Exercise requirements.
The expected output is the first line of the data below and every line after it, up to and including the line containing "You are a computer-use", each reproduced exactly.

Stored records
------------------------

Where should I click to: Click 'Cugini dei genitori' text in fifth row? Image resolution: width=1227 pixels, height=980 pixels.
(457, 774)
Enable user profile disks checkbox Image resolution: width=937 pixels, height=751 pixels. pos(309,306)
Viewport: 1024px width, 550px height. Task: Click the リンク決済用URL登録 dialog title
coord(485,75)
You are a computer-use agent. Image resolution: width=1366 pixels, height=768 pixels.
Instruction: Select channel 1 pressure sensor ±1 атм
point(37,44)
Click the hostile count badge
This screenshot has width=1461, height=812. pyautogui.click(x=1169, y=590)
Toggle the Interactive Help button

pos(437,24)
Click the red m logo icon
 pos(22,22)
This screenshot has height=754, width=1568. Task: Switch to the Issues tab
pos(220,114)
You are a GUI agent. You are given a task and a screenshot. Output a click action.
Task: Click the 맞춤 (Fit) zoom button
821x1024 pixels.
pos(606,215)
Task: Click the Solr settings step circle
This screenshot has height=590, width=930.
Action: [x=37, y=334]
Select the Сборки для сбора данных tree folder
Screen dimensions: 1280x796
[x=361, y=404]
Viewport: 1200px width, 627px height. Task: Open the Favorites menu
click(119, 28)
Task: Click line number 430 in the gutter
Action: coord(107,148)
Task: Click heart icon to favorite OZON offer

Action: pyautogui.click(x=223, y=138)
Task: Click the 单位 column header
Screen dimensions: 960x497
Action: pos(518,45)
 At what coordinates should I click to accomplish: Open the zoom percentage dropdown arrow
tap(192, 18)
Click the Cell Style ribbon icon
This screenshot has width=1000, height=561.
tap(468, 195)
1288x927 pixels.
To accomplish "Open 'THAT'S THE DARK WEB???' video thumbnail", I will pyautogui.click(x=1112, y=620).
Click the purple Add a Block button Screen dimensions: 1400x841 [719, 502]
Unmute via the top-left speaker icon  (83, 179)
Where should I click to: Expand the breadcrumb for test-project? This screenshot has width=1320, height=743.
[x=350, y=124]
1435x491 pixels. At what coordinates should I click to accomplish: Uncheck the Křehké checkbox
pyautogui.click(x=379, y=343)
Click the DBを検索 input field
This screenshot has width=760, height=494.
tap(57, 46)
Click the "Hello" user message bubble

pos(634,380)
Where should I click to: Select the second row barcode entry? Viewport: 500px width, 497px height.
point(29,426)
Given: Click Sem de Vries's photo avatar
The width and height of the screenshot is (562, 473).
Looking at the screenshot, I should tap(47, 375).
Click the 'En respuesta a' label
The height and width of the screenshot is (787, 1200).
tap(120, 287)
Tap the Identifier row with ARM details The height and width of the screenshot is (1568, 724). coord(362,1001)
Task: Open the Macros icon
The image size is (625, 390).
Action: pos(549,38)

------------------------

Response to the task.
Where should I click to: Click 'Cugini dei genitori' text in fifth row? Image resolution: width=1227 pixels, height=980 pixels.
(457, 774)
Enable user profile disks checkbox Image resolution: width=937 pixels, height=751 pixels. pos(309,306)
Viewport: 1024px width, 550px height. Task: Click the リンク決済用URL登録 dialog title
coord(485,75)
You are a computer-use agent. Image resolution: width=1366 pixels, height=768 pixels.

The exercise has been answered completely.